C'est comme un flot de souvenirs qui s'écoule sur fond de documents d'archives et de reconstitution des scènes d'époque avec de petites figurines d'argiles (ingénieux procédé imaginé par Rithy Pan pour pallier l'absence d'images). Les temps heureux avant l'arrivée des khmers rouges, puis l'exil, les camps de rééducation, la faim, la misère, la mort... On est comme emporté dans ce tourbillon d'événements, de règles, de slogans, d'injustices et d'horreur.

Au hasard, une mère dénoncée par son fils de neuf ans et exécutée froidement, des cadavres qui s'entrechoquent dans une fosse commune, une petite fille qui meurt de faim sous le regard d'autres enfants... Un monde où presque tout est interdit et d'où l'humanité disparaît peu à peu.

On est tout simplement bouleversé par ce document unique qui raconte des événements insoutenables et trouve malgré tout la force de redonner espoir en l'être humain. Parce que nombreux furent ceux qui ont résisté, même avec leurs pauvres moyens. Que les survivants de la terreur khmer ont gardé leur part d'humanité. Qu'au final, c'est Pol Pot qui a perdu.

Et en regardant ce document inestimable qui se double d'une véritable proposition cinématographique, on se dit que c'est exactement à ça que sert le cinéma, et que tous les Rithy Pan du monde doivent continuer à tourner, coûte que coûte. Toi y compris.

Cannes 2013 : lettre à Jafar Panahi – jour 4

Posté par MpM, le 18 mai 2013

Cher Jafar,

De quoi parlait-on aujourd'hui sur la Croisette ? De cinéma ? Des réalisateurs soumis à la censure ? De l'exception culturelle ?

Pas vraiment. Aujourd'hui, tout le monde n'en avait que pour la pluie... Au moins, c'est politiquement correct, ça n'engage à rien, et personnellement je n'ai rencontré aucun festivalier qui émette un avis divergent sur la question

Je te sens désemparé... Rassure-toi, deux autres infos ont fait le buzz, et elles avaient même un rapport direct avec le festival : d'un côté le vol de 775 000 euros de bijoux Chopard (fournisseur officiel de la Palme d'or) et de l'autre les coups de feu tirés pendant le grand journal vendredi. Certains journaux ont supprimé de vrais articles cinéma  pour parler de ces deux affaires.

Peut-être pas si anodin que ça en a l'air... Vois-tu, c'est même assez représentatif d'un certain état d'esprit régnant sur la Croisette.
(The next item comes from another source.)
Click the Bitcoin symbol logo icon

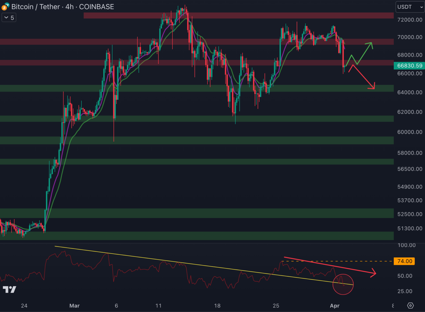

Parfois, on peut avoir l'impression que la France, réputée dans le monde entier pour tant aimer le cinéma, a généré une sorte de monstre médiatique qui le dépasse, à l'affût de tout ce qui brille, ce qui flatte l'égo ou fait appel aux bas instincts du citoyen. Un festival du fait divers people ou sensationnaliste où la créativité, l'intelligence, en un mot, l'art, sont juste bons à faire une brève en bas de page, entre le spectaculaire et l'anecdotique.